### Task goal
Copy out the entire listing below, line for line, with no changes.
━━━ Available data
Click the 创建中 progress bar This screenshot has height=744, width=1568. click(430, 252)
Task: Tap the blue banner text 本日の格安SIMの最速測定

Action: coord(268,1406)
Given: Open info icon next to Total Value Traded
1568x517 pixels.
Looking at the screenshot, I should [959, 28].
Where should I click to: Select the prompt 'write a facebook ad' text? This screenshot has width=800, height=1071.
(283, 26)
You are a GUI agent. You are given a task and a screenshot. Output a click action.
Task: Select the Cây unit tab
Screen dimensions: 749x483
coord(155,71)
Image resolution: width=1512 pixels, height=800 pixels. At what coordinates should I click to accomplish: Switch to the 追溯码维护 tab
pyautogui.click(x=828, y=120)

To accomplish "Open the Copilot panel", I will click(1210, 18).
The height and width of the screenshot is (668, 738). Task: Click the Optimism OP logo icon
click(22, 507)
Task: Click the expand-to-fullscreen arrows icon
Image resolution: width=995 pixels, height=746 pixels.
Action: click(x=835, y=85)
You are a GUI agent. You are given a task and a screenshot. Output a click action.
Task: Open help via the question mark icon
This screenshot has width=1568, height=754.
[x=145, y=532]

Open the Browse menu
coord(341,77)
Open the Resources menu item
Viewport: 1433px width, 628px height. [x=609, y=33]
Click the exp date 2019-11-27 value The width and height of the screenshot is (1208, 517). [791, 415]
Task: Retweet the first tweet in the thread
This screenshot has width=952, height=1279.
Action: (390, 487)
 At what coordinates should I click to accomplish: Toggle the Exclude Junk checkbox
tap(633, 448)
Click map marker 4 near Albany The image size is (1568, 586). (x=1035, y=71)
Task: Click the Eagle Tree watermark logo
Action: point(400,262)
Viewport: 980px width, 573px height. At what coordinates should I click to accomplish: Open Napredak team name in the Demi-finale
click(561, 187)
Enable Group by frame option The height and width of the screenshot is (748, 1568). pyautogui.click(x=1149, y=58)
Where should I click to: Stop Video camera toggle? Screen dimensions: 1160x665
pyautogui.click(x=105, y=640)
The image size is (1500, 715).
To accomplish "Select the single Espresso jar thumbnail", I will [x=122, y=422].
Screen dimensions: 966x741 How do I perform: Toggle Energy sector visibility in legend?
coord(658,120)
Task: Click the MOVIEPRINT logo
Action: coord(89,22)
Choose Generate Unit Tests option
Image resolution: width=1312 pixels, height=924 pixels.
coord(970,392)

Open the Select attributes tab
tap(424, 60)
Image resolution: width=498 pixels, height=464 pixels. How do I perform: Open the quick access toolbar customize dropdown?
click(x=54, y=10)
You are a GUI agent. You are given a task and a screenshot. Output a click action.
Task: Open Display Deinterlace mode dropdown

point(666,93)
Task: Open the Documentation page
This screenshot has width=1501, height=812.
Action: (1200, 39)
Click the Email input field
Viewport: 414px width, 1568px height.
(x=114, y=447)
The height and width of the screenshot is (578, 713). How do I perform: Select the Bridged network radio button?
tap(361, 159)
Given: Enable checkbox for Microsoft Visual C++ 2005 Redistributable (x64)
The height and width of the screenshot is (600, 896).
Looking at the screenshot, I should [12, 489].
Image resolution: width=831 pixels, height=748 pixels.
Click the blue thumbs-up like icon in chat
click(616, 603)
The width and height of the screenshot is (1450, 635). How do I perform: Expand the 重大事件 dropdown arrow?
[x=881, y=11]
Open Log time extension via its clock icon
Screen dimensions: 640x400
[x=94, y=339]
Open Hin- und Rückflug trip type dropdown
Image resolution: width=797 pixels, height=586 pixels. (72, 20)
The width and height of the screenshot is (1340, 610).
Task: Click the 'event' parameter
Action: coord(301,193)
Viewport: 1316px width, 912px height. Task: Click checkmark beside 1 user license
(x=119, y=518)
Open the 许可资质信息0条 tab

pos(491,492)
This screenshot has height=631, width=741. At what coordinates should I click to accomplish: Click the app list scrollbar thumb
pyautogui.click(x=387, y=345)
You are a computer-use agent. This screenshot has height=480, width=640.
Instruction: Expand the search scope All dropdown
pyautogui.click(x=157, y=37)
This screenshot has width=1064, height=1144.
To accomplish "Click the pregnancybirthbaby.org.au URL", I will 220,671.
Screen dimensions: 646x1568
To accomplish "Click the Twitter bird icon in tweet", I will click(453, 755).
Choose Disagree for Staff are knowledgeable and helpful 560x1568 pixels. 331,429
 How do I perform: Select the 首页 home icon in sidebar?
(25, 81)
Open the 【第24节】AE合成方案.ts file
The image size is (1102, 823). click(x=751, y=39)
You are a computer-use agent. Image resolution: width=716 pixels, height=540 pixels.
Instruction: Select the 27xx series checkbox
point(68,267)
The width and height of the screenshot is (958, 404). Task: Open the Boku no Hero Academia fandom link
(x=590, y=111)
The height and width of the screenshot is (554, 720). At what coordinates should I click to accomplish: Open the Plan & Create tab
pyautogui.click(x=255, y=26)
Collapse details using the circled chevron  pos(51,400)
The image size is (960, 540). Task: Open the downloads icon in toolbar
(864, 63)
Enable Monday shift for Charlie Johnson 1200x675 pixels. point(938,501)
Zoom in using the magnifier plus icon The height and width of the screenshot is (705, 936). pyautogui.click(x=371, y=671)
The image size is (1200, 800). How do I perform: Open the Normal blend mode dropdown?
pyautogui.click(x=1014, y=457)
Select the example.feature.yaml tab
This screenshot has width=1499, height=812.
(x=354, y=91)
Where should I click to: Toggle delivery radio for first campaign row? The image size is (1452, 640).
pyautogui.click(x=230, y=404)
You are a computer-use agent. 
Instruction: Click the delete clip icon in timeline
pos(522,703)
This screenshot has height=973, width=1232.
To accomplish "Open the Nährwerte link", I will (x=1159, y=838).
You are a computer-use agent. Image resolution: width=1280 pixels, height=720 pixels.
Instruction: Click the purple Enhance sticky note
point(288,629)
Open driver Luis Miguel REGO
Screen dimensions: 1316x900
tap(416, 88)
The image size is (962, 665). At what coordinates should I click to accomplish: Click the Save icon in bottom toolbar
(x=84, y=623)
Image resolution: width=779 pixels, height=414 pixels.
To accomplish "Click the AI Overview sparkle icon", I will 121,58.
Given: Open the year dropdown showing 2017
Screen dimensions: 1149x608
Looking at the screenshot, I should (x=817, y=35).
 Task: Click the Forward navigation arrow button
━━━━━━
### Task result
Click the 创建中 progress bar This screenshot has height=744, width=1568. click(430, 252)
Task: Tap the blue banner text 本日の格安SIMの最速測定

Action: coord(268,1406)
Given: Open info icon next to Total Value Traded
1568x517 pixels.
Looking at the screenshot, I should [959, 28].
Where should I click to: Select the prompt 'write a facebook ad' text? This screenshot has width=800, height=1071.
(283, 26)
You are a GUI agent. You are given a task and a screenshot. Output a click action.
Task: Select the Cây unit tab
Screen dimensions: 749x483
coord(155,71)
Image resolution: width=1512 pixels, height=800 pixels. At what coordinates should I click to accomplish: Switch to the 追溯码维护 tab
pyautogui.click(x=828, y=120)

To accomplish "Open the Copilot panel", I will click(1210, 18).
The height and width of the screenshot is (668, 738). Task: Click the Optimism OP logo icon
click(22, 507)
Task: Click the expand-to-fullscreen arrows icon
Image resolution: width=995 pixels, height=746 pixels.
Action: click(x=835, y=85)
You are a GUI agent. You are given a task and a screenshot. Output a click action.
Task: Open help via the question mark icon
This screenshot has width=1568, height=754.
[x=145, y=532]

Open the Browse menu
coord(341,77)
Open the Resources menu item
Viewport: 1433px width, 628px height. [x=609, y=33]
Click the exp date 2019-11-27 value The width and height of the screenshot is (1208, 517). [791, 415]
Task: Retweet the first tweet in the thread
This screenshot has width=952, height=1279.
Action: (390, 487)
 At what coordinates should I click to accomplish: Toggle the Exclude Junk checkbox
tap(633, 448)
Click map marker 4 near Albany The image size is (1568, 586). (x=1035, y=71)
Task: Click the Eagle Tree watermark logo
Action: point(400,262)
Viewport: 980px width, 573px height. At what coordinates should I click to accomplish: Open Napredak team name in the Demi-finale
click(561, 187)
Enable Group by frame option The height and width of the screenshot is (748, 1568). pyautogui.click(x=1149, y=58)
Where should I click to: Stop Video camera toggle? Screen dimensions: 1160x665
pyautogui.click(x=105, y=640)
The image size is (1500, 715).
To accomplish "Select the single Espresso jar thumbnail", I will [x=122, y=422].
Screen dimensions: 966x741 How do I perform: Toggle Energy sector visibility in legend?
coord(658,120)
Task: Click the MOVIEPRINT logo
Action: coord(89,22)
Choose Generate Unit Tests option
Image resolution: width=1312 pixels, height=924 pixels.
coord(970,392)

Open the Select attributes tab
tap(424, 60)
Image resolution: width=498 pixels, height=464 pixels. How do I perform: Open the quick access toolbar customize dropdown?
click(x=54, y=10)
You are a GUI agent. You are given a task and a screenshot. Output a click action.
Task: Open Display Deinterlace mode dropdown

point(666,93)
Task: Open the Documentation page
This screenshot has width=1501, height=812.
Action: (1200, 39)
Click the Email input field
Viewport: 414px width, 1568px height.
(x=114, y=447)
The height and width of the screenshot is (578, 713). How do I perform: Select the Bridged network radio button?
tap(361, 159)
Given: Enable checkbox for Microsoft Visual C++ 2005 Redistributable (x64)
The height and width of the screenshot is (600, 896).
Looking at the screenshot, I should [12, 489].
Image resolution: width=831 pixels, height=748 pixels.
Click the blue thumbs-up like icon in chat
click(616, 603)
The width and height of the screenshot is (1450, 635). How do I perform: Expand the 重大事件 dropdown arrow?
[x=881, y=11]
Open Log time extension via its clock icon
Screen dimensions: 640x400
[x=94, y=339]
Open Hin- und Rückflug trip type dropdown
Image resolution: width=797 pixels, height=586 pixels. (72, 20)
The width and height of the screenshot is (1340, 610).
Task: Click the 'event' parameter
Action: coord(301,193)
Viewport: 1316px width, 912px height. Task: Click checkmark beside 1 user license
(x=119, y=518)
Open the 许可资质信息0条 tab

pos(491,492)
This screenshot has height=631, width=741. At what coordinates should I click to accomplish: Click the app list scrollbar thumb
pyautogui.click(x=387, y=345)
You are a computer-use agent. This screenshot has height=480, width=640.
Instruction: Expand the search scope All dropdown
pyautogui.click(x=157, y=37)
This screenshot has width=1064, height=1144.
To accomplish "Click the pregnancybirthbaby.org.au URL", I will 220,671.
Screen dimensions: 646x1568
To accomplish "Click the Twitter bird icon in tweet", I will click(453, 755).
Choose Disagree for Staff are knowledgeable and helpful 560x1568 pixels. 331,429
 How do I perform: Select the 首页 home icon in sidebar?
(25, 81)
Open the 【第24节】AE合成方案.ts file
The image size is (1102, 823). click(x=751, y=39)
You are a computer-use agent. Image resolution: width=716 pixels, height=540 pixels.
Instruction: Select the 27xx series checkbox
point(68,267)
The width and height of the screenshot is (958, 404). Task: Open the Boku no Hero Academia fandom link
(x=590, y=111)
The height and width of the screenshot is (554, 720). At what coordinates should I click to accomplish: Open the Plan & Create tab
pyautogui.click(x=255, y=26)
Collapse details using the circled chevron  pos(51,400)
The image size is (960, 540). Task: Open the downloads icon in toolbar
(864, 63)
Enable Monday shift for Charlie Johnson 1200x675 pixels. point(938,501)
Zoom in using the magnifier plus icon The height and width of the screenshot is (705, 936). pyautogui.click(x=371, y=671)
The image size is (1200, 800). How do I perform: Open the Normal blend mode dropdown?
pyautogui.click(x=1014, y=457)
Select the example.feature.yaml tab
This screenshot has width=1499, height=812.
(x=354, y=91)
Where should I click to: Toggle delivery radio for first campaign row? The image size is (1452, 640).
pyautogui.click(x=230, y=404)
You are a computer-use agent. 
Instruction: Click the delete clip icon in timeline
pos(522,703)
This screenshot has height=973, width=1232.
To accomplish "Open the Nährwerte link", I will (x=1159, y=838).
You are a computer-use agent. Image resolution: width=1280 pixels, height=720 pixels.
Instruction: Click the purple Enhance sticky note
point(288,629)
Open driver Luis Miguel REGO
Screen dimensions: 1316x900
tap(416, 88)
The image size is (962, 665). At what coordinates should I click to accomplish: Click the Save icon in bottom toolbar
(x=84, y=623)
Image resolution: width=779 pixels, height=414 pixels.
To accomplish "Click the AI Overview sparkle icon", I will 121,58.
Given: Open the year dropdown showing 2017
Screen dimensions: 1149x608
Looking at the screenshot, I should (x=817, y=35).
 Task: Click the Forward navigation arrow button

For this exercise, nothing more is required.